If this company is truly serious about cutting costs and improving performance, the most effective step is to end the five-day RTO mandate.
AT&T spends enormous amounts each year maintaining office space through real estate, utilities, maintenance, security, cleaning, and on-site operations. Industry data shows these costs average between $12,000 and $14,000 per employee annually. With roughly 150,000 U.S. employees, that means more than $2 billion every year just to keep offices running. If even half the workforce transitioned to hybrid or remote work, the company could save around $1 billion in overhead. Combine that with reduced turnover, since flexible work increases retention and engagement, and total potential savings easily reach $3 billion or more per year.
Some might argue that attrition is part of the point of RTO — that losing employees is a form of cost savings. That could not be further from the truth. The type of attrition RTO creates is indiscriminate. It pushes out talented employees, under-30 professionals, and people with critical institutional knowledge. The financial and operational cost of losing these employees far exceeds any “savings” from headcount reduction. Replacement costs, lost productivity, mistakes, and disrupted client relationships all add up, often surpassing the money “saved” by forcing people out.

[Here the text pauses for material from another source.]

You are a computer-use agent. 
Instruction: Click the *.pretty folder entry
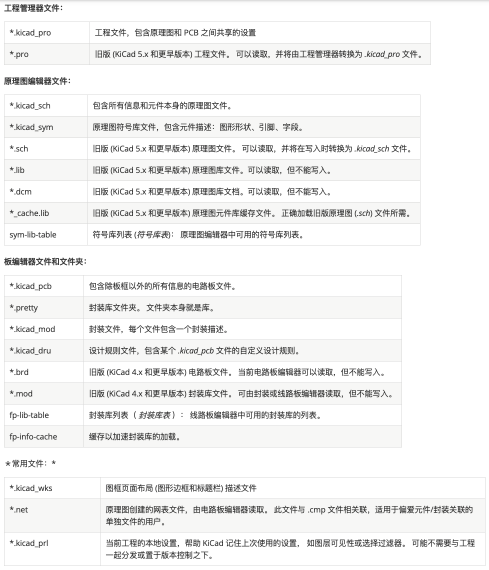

The future of work is clear. Surveys from Gallup, McKinsey, and Pew Research consistently show that over 70 percent of workers prefer hybrid or fully remote work, and they are more productive and engaged when given flexibility. Companies that embrace this trend retain top talent, improve morale, and increase performance. Companies that ignore it face higher attrition, disengaged teams, and rising costs.
Ending mandatory RTO is not just the right move culturally, it is the smartest financial decision the company can make. It saves billions, retains talent, boosts productivity, and aligns AT&T with the reality of the modern workforce. The evidence is clear. The policy is failing, and the time to change is now.